Top-line and bottom-line
Sift through any business newspaper or equity research report and it is unlikely that you will not come across the two words — top-line and bottom-line. Well, though the jargon may sound complex, it points to two simple things that help comprehend a corporate entity’s performance. Top-line and bottom-line refer to nothing but the sales and profit numbers reported by companies. But, if you are still wondering whose line is it anyway, here goes:
Topline
When reporting performance, corporate entities post the period’s sales number as the first entry in the top-line of the income statement. So, generally, when people make remarks on revenue growth of a company they refer to it as ‘top-line growth’. This figure assumes significance as it brings to fore the company’s business prospects. Breaking up the sales figure to know what helped its growth is essential as it would only aid in deciphering whether the increase is sustainable or not. Higher sales can be a result of either increase in volumes (units sold) or increase in realisation. By ‘realisation’, we mean revenue (selling price) made per unit sold.

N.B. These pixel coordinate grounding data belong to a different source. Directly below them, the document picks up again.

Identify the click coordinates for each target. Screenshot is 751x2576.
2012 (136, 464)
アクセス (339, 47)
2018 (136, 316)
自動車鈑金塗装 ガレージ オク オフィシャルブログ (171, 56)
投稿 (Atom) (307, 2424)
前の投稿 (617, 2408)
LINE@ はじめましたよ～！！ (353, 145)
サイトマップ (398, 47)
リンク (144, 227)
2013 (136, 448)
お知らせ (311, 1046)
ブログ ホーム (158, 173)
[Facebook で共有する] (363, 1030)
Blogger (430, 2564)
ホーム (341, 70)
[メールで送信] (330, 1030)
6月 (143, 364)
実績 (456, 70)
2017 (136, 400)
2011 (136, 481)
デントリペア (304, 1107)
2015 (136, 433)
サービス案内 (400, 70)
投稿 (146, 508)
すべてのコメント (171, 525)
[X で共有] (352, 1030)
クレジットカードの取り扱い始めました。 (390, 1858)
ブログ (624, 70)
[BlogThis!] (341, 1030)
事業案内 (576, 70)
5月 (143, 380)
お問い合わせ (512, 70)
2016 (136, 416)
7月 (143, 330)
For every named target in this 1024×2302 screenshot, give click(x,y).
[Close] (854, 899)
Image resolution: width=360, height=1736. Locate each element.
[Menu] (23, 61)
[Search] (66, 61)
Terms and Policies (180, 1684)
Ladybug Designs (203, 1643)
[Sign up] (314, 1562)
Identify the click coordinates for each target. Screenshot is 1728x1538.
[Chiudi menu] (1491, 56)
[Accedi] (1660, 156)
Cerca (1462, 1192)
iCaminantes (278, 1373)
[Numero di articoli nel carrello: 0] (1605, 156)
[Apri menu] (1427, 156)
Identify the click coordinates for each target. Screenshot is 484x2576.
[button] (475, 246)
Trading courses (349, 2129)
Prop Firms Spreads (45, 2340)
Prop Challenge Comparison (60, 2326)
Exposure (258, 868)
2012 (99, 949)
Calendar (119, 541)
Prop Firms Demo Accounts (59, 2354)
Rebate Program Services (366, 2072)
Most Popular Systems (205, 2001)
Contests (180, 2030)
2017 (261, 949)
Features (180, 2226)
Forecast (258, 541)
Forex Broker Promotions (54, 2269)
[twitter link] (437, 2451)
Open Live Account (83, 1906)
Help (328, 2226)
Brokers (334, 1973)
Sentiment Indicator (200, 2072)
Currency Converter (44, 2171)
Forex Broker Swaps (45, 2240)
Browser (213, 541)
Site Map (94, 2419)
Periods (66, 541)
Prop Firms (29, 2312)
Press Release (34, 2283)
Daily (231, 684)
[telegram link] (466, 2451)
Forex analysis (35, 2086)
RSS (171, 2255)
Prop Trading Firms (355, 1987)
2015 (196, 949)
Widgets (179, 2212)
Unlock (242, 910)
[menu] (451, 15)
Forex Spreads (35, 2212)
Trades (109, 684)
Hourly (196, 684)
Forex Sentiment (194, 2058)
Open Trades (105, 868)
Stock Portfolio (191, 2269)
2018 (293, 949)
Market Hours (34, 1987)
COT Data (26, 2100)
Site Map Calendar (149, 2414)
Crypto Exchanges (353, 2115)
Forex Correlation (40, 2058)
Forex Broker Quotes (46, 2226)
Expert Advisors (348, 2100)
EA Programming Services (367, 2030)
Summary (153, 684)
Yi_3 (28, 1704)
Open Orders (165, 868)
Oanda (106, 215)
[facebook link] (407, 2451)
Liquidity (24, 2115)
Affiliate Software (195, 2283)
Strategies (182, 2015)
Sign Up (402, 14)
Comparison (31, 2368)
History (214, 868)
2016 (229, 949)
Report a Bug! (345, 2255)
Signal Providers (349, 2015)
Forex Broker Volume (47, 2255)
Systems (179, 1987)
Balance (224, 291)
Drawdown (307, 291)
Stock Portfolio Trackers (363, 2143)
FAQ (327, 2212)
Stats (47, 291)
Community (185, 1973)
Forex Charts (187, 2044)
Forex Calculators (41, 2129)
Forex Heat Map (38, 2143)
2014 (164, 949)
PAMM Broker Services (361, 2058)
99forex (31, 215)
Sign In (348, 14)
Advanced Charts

Again, there could be two scenarios when a company can see higher realisation. One is when the demand for the specific product goes up and the price shoots up on tight supplies and, two, when the company delivers value-added products that command better price in the market over peer products. Top-line growth speaks of how efficient the company has been in exploiting the opportunities in the market.
Bottom-line
The bottom-line or the bottom figure in an income statement is the ‘net profit’ of the company. This is what the company is left with after paying all its expenses (both operating and administrative) for the period reported. A company’s bottom-line generally denotes the efficiency of the management in controlling costs even as it delivers higher sales.
Higher sales in the period will push up net profits, similar to how reduced expense would. In other words, growth in net profits does not necessarily mean fall in expenses; it could be bolstered by higher sales too. Suppose, ‘X’ company registers a 30 per cent increase in sales and a 10 per cent increase in total expenses, its net profit could be higher despite higher expenditure on higher revenues.
That, however, may be the least of the challenges for corporates, as the real big challenge comes during recessionary times like now when demand slumps and so does sales, making reduced or negative growth. Posting profits in such times is possible only through identifying cost-reduction possibilities and reducing operational inefficiencies. In the December quarter of 2008, only a few companies were seen posting bottom-line growth despite a fall in top-line. Few companies such as Siemens, MIC electronics and Cadila Healthcare managed to grow profits despite a fall in sales. However, here again not all cases were examples of operating efficiencies. Some saw profits soar due to higher other income. What’s other income? Well, that’s a different story altogether.